The Gray Area: Characterizing Moderator Disagreement on Reddit
- URL: http://arxiv.org/abs/2601.01620v2
- Date: Wed, 07 Jan 2026 03:46:43 GMT
- Title: The Gray Area: Characterizing Moderator Disagreement on Reddit
- Authors: Shayan Alipour, Shruti Phadke, Seyed Shahabeddin Mousavi, Amirhossein Afsharrad, Morteza Zihayat, Mattia Samory,
- Abstract summary: One-in-seven moderation cases are disputed among moderators.<n>Almost half of all gray area cases involved automated moderation decisions.<n>We highlight the key role of expert human moderators in overseeing the moderation process.

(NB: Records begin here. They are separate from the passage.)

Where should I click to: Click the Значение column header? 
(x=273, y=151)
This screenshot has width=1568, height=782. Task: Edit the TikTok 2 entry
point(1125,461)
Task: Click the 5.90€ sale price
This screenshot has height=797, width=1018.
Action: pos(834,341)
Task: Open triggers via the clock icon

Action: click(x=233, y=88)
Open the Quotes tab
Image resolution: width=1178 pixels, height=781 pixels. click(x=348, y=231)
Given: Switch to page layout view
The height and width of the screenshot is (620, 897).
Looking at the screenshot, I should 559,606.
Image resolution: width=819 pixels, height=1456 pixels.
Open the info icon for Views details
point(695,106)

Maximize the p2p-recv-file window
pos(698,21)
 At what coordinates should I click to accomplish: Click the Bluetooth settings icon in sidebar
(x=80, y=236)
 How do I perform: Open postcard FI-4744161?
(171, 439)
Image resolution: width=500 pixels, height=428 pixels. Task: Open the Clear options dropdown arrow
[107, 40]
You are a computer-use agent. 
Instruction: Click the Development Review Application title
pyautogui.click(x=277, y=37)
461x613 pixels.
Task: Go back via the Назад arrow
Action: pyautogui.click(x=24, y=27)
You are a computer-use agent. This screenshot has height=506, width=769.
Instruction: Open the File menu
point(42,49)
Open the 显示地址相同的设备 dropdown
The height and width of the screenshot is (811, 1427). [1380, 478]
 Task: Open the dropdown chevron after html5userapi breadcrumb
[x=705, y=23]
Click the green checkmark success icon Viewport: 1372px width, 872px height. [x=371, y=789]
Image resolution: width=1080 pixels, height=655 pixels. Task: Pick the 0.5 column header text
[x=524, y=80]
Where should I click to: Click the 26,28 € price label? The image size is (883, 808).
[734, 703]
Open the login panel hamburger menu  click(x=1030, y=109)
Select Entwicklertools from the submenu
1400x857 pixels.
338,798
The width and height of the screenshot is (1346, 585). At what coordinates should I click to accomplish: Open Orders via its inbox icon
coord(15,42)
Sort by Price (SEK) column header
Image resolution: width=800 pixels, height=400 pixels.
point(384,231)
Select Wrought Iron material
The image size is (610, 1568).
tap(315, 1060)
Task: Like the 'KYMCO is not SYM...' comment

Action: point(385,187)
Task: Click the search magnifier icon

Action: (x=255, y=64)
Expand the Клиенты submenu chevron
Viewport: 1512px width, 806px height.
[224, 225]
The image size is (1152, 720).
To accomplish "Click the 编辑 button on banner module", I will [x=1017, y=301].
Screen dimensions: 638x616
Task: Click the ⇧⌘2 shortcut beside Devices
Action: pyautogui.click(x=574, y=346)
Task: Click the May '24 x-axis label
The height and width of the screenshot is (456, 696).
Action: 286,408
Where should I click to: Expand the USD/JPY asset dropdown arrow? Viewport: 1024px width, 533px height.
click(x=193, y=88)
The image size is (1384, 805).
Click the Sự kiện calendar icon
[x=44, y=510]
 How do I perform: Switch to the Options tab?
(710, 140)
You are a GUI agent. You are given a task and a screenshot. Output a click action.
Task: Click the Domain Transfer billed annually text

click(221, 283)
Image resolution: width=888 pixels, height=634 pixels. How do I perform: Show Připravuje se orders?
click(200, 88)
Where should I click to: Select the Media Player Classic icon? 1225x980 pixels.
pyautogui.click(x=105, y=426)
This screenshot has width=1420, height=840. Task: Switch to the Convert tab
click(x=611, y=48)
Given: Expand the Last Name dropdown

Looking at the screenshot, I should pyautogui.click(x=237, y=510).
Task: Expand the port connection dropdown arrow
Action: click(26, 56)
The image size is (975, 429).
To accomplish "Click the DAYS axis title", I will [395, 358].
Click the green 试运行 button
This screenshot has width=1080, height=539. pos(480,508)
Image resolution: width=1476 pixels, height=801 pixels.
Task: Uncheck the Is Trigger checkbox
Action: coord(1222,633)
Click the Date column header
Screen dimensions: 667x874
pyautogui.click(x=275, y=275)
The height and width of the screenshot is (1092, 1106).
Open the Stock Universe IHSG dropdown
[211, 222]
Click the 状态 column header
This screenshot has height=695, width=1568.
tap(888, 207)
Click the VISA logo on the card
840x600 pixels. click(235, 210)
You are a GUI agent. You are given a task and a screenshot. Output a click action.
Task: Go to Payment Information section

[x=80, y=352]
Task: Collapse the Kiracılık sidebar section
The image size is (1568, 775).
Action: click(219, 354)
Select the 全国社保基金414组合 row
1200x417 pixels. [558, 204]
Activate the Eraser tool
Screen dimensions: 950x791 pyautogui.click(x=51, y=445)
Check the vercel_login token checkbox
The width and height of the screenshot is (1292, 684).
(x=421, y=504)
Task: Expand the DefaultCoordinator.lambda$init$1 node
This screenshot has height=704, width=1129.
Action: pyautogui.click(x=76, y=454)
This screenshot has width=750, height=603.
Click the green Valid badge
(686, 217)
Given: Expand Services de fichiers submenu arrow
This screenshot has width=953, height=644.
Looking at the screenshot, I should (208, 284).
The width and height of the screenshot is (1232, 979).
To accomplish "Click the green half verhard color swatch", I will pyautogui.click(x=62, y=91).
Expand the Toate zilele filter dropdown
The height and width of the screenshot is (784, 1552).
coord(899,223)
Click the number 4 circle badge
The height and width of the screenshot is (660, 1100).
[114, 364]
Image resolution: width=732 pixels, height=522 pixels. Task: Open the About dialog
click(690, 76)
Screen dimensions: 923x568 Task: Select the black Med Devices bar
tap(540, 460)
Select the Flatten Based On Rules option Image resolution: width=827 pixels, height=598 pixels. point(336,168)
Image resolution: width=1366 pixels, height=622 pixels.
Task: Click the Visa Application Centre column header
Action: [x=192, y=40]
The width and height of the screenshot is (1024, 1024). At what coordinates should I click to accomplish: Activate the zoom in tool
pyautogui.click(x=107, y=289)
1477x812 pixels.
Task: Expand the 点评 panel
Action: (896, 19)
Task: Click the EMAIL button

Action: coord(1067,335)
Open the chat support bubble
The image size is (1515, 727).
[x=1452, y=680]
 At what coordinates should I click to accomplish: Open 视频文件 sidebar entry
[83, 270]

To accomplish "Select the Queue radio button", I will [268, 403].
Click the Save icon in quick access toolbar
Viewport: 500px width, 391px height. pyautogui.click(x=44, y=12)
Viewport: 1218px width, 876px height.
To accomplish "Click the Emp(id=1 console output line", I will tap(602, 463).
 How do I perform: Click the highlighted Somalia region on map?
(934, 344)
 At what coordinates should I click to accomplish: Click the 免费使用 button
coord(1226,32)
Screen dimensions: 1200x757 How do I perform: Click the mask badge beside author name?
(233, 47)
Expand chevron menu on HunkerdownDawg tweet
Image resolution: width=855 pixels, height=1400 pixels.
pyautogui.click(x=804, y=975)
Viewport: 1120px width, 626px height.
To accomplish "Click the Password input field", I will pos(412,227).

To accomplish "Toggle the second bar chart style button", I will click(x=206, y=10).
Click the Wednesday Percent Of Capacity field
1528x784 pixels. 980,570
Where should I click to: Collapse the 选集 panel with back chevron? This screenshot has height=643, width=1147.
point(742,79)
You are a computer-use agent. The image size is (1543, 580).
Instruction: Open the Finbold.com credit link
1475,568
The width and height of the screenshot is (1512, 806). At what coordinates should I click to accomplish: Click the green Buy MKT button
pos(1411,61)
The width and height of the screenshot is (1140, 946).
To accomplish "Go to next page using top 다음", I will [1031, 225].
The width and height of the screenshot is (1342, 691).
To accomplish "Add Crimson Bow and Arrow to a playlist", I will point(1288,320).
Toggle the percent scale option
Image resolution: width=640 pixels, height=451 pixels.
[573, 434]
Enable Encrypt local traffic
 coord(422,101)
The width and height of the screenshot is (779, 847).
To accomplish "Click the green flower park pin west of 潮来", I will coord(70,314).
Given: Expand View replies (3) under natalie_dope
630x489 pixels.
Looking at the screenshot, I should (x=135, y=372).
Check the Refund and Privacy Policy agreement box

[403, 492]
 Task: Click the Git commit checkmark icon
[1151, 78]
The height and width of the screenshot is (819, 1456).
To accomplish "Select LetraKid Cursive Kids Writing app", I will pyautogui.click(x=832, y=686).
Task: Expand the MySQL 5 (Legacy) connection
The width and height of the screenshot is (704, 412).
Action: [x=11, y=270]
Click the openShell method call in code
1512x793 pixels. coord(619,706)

- Score: 4.508230455103701
- License: http://creativecommons.org/licenses/by/4.0/
- Abstract: Volunteer moderators play a crucial role in sustaining online dialogue, but they often disagree about what should or should not be allowed. In this paper, we study the complexity of content moderation with a focus on disagreements between moderators, which we term the ``gray area'' of moderation. Leveraging 5 years and 4.3 million moderation log entries from 24 subreddits of different topics and sizes, we characterize how gray area, or disputed cases, differ from undisputed cases. We show that one-in-seven moderation cases are disputed among moderators, often addressing transgressions where users' intent is not directly legible, such as in trolling and brigading, as well as tensions around community governance. This is concerning, as almost half of all gray area cases involved automated moderation decisions. Through information-theoretic evaluations, we demonstrate that gray area cases are inherently harder to adjudicate than undisputed cases and show that state-of-the-art language models struggle to adjudicate them. We highlight the key role of expert human moderators in overseeing the moderation process and provide insights about the challenges of current moderation processes and tools.